Instantly share code, notes, and snippets.

@marcgg
Created December 8, 2010 17:26
Show Gist options
  • Star 61 You must be signed in to star a gist
  • Fork 9 You must be signed in to fork a gist
  • Save marcgg/733592 to your computer and use it in GitHub Desktop.
Save marcgg/733592 to your computer and use it in GitHub Desktop.
Regex to get the Facebook Page ID from a given URL
# Matches patterns such as:
# https://www.facebook.com/my_page_id => my_page_id
# http://www.facebook.com/my_page_id => my_page_id
# http://www.facebook.com/#!/my_page_id => my_page_id
# http://www.facebook.com/pages/Paris-France/Vanity-Url/123456?v=app_555 => 123456
# http://www.facebook.com/pages/Vanity-Url/45678 => 45678
# http://www.facebook.com/#!/page_with_1_number => page_with_1_number
# http://www.facebook.com/bounce_page#!/pages/Vanity-Url/45678 => 45678
# http://www.facebook.com/bounce_page#!/my_page_id?v=app_166292090072334 => my_page_id
# http://www.facebook.com/my.page.is.great => my.page.is.great
/(?:https?:\/\/)?(?:www\.)?facebook\.com\/(?:(?:\w)*#!\/)?(?:pages\/)?(?:[\w\-]*\/)*([\w\-\.]*)/
@neilsh
Copy link

neilsh commented Aug 28, 2012

I had to add some escaped periods to deal with urls like the ones below:

/(?:https?:\/\/)?(?:www\.)?facebook\.com\/(?:(?:\w\.)*#!\/)?(?:pages\/)?(?:[\w\-\.]*\/)*([\w\-\.]*)/

https://www.facebook.com/Babies.Fan.Page
https://www.facebook.com/pages/Babies.Fan.Page/121166161229757

@marcgg
Copy link
Author

marcgg commented Nov 6, 2012

@neilsh Yours doesn't catch patterns such as http://www.facebook.com/bounce_page#!/pages/Vanity-Url/45678

@marcgg
Copy link
Author

marcgg commented Nov 6, 2012

@neilsh I updated the regex to handle https://www.facebook.com/Babies.Fan.Page but not https://www.facebook.com/pages/Babies.Fan.Page/121166161229757 yet

@marcgg
Copy link
Author

marcgg commented Nov 6, 2012

@damusnet Fixed for handling https

@dougc84
Copy link

dougc84 commented Nov 12, 2012

updated to use this:

/^(https?:\/\/)?(?:www\.)?facebook\.com\/(?:(?:\w)*#!\/)?(?:pages\/)?(?:[\w\-]*\/)*([\w\-\.]*)/

it would allow ftp:// without the ^ and the ?:

@dougc84
Copy link

dougc84 commented Nov 12, 2012

errr... without the ^ and with the ?:

@manolof
Copy link

manolof commented Dec 12, 2012

This regex works great for english characters, but it doesn't work for non-english ones.

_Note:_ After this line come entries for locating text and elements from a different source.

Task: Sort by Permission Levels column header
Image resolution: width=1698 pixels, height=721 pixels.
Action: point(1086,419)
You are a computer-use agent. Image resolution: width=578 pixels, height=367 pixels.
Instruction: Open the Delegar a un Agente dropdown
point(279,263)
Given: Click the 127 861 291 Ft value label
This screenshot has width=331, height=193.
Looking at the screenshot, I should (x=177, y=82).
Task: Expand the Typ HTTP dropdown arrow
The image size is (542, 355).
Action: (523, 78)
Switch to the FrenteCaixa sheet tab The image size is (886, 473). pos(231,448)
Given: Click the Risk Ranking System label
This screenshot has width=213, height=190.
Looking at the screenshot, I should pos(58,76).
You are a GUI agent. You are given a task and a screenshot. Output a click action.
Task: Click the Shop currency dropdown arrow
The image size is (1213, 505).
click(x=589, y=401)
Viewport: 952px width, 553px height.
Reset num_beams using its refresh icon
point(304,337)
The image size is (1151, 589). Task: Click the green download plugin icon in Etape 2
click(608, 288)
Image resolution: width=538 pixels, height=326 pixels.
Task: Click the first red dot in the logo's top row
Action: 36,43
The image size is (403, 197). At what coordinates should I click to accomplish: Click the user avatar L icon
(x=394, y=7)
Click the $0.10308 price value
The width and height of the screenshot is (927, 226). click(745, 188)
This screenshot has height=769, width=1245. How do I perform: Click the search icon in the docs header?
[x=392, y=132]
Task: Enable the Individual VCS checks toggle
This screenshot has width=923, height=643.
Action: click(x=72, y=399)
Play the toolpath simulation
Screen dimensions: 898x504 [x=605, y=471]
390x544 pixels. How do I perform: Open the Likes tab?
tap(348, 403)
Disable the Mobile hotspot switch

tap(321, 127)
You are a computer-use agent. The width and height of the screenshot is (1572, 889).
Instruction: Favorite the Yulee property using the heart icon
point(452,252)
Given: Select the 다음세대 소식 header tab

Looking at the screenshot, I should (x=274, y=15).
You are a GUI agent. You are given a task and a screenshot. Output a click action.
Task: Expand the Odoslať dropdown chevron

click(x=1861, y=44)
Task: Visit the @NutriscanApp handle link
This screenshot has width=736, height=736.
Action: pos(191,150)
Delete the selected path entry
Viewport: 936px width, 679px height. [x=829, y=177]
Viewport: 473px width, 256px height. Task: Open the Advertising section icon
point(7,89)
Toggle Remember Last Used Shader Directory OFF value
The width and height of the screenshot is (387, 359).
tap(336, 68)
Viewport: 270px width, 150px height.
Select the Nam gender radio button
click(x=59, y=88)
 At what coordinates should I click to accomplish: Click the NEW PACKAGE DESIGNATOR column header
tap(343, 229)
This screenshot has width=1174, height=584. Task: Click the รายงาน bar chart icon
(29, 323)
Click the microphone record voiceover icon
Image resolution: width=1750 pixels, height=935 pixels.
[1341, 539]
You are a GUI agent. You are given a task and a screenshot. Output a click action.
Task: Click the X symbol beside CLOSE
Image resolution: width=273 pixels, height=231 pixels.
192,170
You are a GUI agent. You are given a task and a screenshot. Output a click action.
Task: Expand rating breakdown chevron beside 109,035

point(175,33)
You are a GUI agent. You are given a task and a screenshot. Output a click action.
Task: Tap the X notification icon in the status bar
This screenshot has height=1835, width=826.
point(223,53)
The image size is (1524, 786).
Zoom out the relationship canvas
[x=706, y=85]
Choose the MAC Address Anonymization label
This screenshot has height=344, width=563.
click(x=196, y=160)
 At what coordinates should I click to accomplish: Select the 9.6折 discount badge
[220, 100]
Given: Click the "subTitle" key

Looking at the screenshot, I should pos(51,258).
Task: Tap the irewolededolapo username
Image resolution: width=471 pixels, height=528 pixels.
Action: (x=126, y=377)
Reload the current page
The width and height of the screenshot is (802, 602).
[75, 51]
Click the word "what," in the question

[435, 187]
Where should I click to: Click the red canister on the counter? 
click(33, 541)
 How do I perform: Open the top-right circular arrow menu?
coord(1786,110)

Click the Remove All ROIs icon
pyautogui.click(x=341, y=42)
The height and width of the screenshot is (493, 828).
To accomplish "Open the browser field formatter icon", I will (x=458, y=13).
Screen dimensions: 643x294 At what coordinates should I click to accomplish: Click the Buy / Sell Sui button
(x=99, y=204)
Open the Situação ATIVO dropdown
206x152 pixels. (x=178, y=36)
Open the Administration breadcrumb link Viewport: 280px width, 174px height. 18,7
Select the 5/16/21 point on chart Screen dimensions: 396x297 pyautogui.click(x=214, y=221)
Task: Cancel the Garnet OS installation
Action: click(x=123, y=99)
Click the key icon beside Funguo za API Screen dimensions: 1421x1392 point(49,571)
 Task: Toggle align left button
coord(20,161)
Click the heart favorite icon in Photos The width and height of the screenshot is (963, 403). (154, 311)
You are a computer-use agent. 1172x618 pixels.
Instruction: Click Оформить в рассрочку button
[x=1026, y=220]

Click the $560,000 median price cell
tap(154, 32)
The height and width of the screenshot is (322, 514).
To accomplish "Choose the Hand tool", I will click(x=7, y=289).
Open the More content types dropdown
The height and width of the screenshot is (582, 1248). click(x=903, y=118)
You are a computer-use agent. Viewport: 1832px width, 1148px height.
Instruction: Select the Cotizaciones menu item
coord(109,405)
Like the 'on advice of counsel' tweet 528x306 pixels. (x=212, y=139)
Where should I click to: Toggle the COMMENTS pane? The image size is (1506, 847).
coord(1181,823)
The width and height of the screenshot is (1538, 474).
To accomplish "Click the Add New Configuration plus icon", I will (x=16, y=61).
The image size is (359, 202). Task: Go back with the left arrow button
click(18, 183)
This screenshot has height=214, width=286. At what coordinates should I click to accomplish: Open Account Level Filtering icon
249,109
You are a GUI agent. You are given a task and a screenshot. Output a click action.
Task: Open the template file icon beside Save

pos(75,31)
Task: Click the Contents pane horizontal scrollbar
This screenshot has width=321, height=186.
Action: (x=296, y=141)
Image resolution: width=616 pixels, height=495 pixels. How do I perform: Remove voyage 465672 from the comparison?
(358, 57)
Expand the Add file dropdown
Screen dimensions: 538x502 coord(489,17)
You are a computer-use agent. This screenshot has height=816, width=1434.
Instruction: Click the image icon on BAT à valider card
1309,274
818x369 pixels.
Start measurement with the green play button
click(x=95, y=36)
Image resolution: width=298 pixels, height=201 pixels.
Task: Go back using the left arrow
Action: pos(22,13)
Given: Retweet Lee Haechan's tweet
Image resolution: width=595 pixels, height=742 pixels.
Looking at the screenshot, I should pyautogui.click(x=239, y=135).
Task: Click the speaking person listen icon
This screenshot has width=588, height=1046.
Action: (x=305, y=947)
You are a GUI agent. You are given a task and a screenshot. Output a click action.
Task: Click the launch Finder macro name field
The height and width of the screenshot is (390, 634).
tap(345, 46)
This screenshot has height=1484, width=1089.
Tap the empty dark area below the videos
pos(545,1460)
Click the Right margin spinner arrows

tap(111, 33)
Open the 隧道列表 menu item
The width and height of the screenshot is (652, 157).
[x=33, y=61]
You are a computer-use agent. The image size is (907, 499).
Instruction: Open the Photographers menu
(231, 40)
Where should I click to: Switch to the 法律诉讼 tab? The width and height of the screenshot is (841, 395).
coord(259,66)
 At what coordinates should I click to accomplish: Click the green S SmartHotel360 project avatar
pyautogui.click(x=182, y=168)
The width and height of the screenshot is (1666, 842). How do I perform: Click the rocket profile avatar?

For example, it doesn't work for FB pages such as

http://www.facebook.com/pages/ΤΑ-ΦΡΟΥΤΑ-ΤΟΥ-ΔΑΣΟΥΣ/145298928829093

which when copied and pasted in a textbox from the browser url box returns as

http://www.facebook.com/pages/%CE%A4%CE%91-%CE%A6%CE%A1%CE%9F%CE%A5%CE%A4%CE%91-%CE%A4%CE%9F%CE%A5-%CE%94%CE%91%CE%A3%CE%9F%CE%A5%CE%A3/145298928829093

@marcgg
Copy link
Author

marcgg commented Feb 3, 2013

@Manalof Do you know how to update it to match those pages?

@michikono
Copy link

Doesn't work for paths with a trailing slash. Try adding a check for that (added (\/)?).

/(?:https?:\/\/)?(?:www\.)?facebook\.com\/(?:(?:\w)*#!\/)?(?:pages\/)?(?:[\w\-]*\/)*?(\/)?([\w\-\.]*)/

To address the UTF-8 comment: \b only does ASCII. To work with UTF-8, you need to define your own word boundaries.

The solution here is probably best to use an inverse character class ("anything that is not a slash or question mark") to find the usernames. This works in this situation since we know the only place special characters would appear is in the username.

@michikono
Copy link

Here's my attempt at filtering out other languages.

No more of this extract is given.